KMnO4 preferentially modifies unpaired thymidine (T)
residues and, at higher concentrations, unpaired adenine (A) residues.
Certain distortions in double-stranded DNA can also lead to enhanced
KMnO4 sensitivity (62, 63). In either case, modification
sites can be mapped by treating modified residues with NaOH, which
creates a lesion that cannot be bypassed by Taq DNA
polymerase (64). In exponentially growing, wild type cells, ARS1 DNA
was only minimally reactive to KMnO4 (data not shown). This
was as expected, since only a small fraction of ARS1 molecules in an
asynchronous population of cells is undergoing replication during the
1-min exposure of cells to KMnO4. Likewise, in cells
blocked with
-factor in G1 phase and in
cdc7-1 mutants blocked at the CDC7 execution
point, ARS1 DNA displayed little or no KMnO4 sensitivity
(Fig. 4A, lanes 5-9). By contrast, thymidine residues within and flanking ARS1 DNA in HU-blocked wild type cells showed an increased level of KMnO4 sensitivity, most likely due to DNA unwinding (Fig.

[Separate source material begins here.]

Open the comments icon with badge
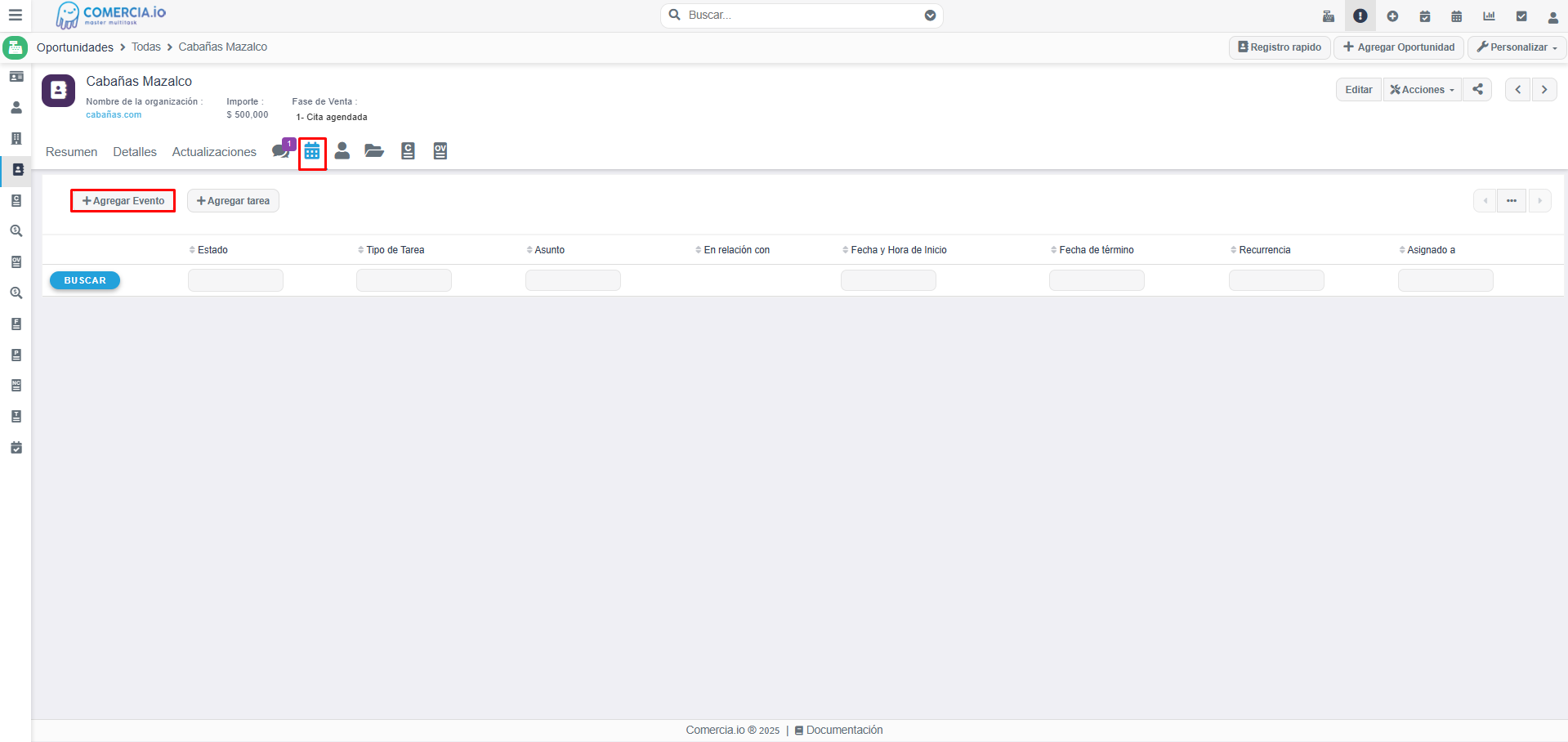The image size is (1568, 742). pos(281,151)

4A, lanes 13-14). Sequences within and near ARS1
in cdc8-1-blocked cells were similarly
KMnO4-sensitive (Fig. 4A, lanes
10-12). Modified residues in both cdc8-1- and
HU-blocked cells included a thymidine that lies within the ORC binding
site on the T-rich strand (Fig. 4A, asterisk).
KMnO4 modification of thymidine residues outside ARS1 in
cdc8-1- and HU-blocked cells suggest fairly extensive DNA
unwinding at both of these points in the cell cycle. The
KMnO4 modification pattern outside ARS1 in
cdc8-1-blocked cells differed somewhat from that in
HU-blocked cells (compare lanes 10-12 with 13-14, Fig. 4A), and we were able to generate
the HU pattern by returning cdc8-1-blocked cells to the
permissive temperature in the presence of HU (data not shown). This
result indicated that the cdc8-1 block is fully reversible
and occurs before the HU-sensitive step in DNA replication.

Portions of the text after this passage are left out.